Document extract:

◇ ◇ ◇ ◇ ◇

In the past, when we thought about abuse of computer systems, we thought about technical exploits of various kinds - stolen or weak passwords, unpatched systems, bugs, buffer overruns and SQL injection. We thought about ‘hackers’ finding gaps in the software engineering. But if YouTube or Facebook are distributed computer systems where the routers are old-fashioned software but the CPUs are people, then a bad actor thinks of finding exploits in the people as well as the software. Common cognitive biases become as important as common programming errors.
That is, there are two ways to rob a bank - you can bypass the alarm and pick the lock on the safe, or you can con the manager. These are both ways that your processing systems are failing, but now one of the processing systems is us. Hence, as I wrote here looking at Facebook’s recent strategic pivot to privacy and security, human moderation of the data on these platforms is conceptually very similar to the software virus scanners that boomed in response to malware on Windows two decades ago. One part of the computer watches another part to see if it’s doing something it shouldn’t.
Even without thinking about deliberate abuse, there are problems inherent in using human activity to analyse human activity. Once you start using the computer to analyse the computer, you risk creating feedback cycles. You can see this in the idea of filter bubbles, or ‘YouTube radicalisation’, or even SEO spam. Meanwhile, one of the problems that Facebook has faced is that sometimes having or generating more data degrades the value of the data. This is the newsfeed overload problem: you add 50 or 150 friends, and you share 5 or 10 things every day or so, but so do all of them, and so you have 1,500 items in your feed every day. Dunbar’s number + Zuckerberg’s law = overload ... which gets us to Goodhart’s Law.
“Any observed statistical regularity will tend to collapse once pressure is placed upon it for control purposes.” - Charles Goodhart
Machine learning is now changing where that point of leverage might be. It opens up to automation a class of question that would previously have needed people - perhaps millions or billions of people. But it doesn’t actually remove the people - it just moves them somewhere else, and makes them replicable.

◇ ◇ ◇ ◇ ◇

What this exercise asks:
[1] From the text on platform abuse, list every technical exploit it names as a traditional way of abusing computer systems.
[2] Return the portion of the text on platform abuse starting at "In the past, when" and ending at "common programming errors.".

Record extracts:
◇ ◇ ◇ ◇ ◇

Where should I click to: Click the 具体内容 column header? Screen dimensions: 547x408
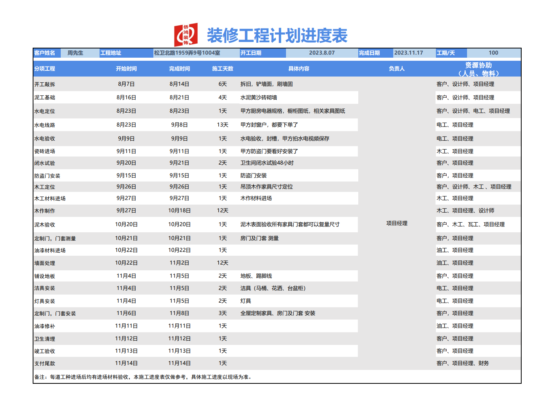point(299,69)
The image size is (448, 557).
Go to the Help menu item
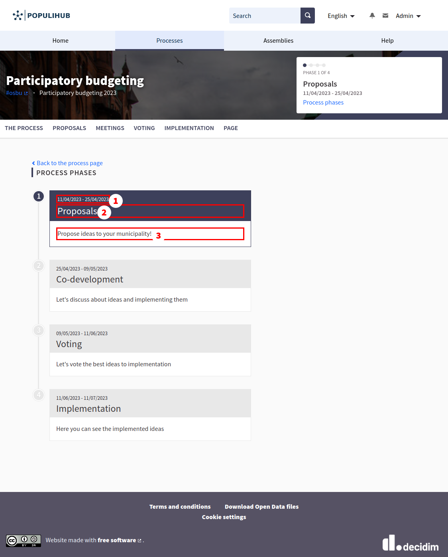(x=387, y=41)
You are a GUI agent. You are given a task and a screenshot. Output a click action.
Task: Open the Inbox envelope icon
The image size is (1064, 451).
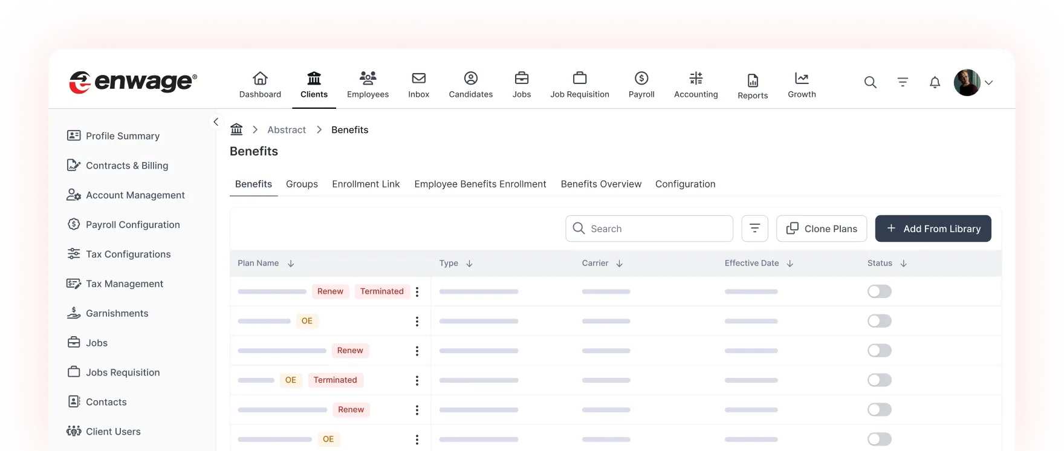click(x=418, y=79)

◇ ◇ ◇ ◇ ◇

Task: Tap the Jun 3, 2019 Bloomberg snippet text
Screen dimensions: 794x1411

◇ ◇ ◇ ◇ ◇

Solutions to the problems:
[1]
- stolen or weak passwords
- unpatched systems
- bugs
- buffer overruns
- SQL injection

[2]
In the past, when we thought about abuse of computer systems, we thought about technical exploits of various kinds - stolen or weak passwords, unpatched systems, bugs, buffer overruns and SQL injection. We thought about ‘hackers’ finding gaps in the software engineering. But if YouTube or Facebook are distributed computer systems where the routers are old-fashioned software but the CPUs are people, then a bad actor thinks of finding exploits in the people as well as the software. Common cognitive biases become as important as common programming errors.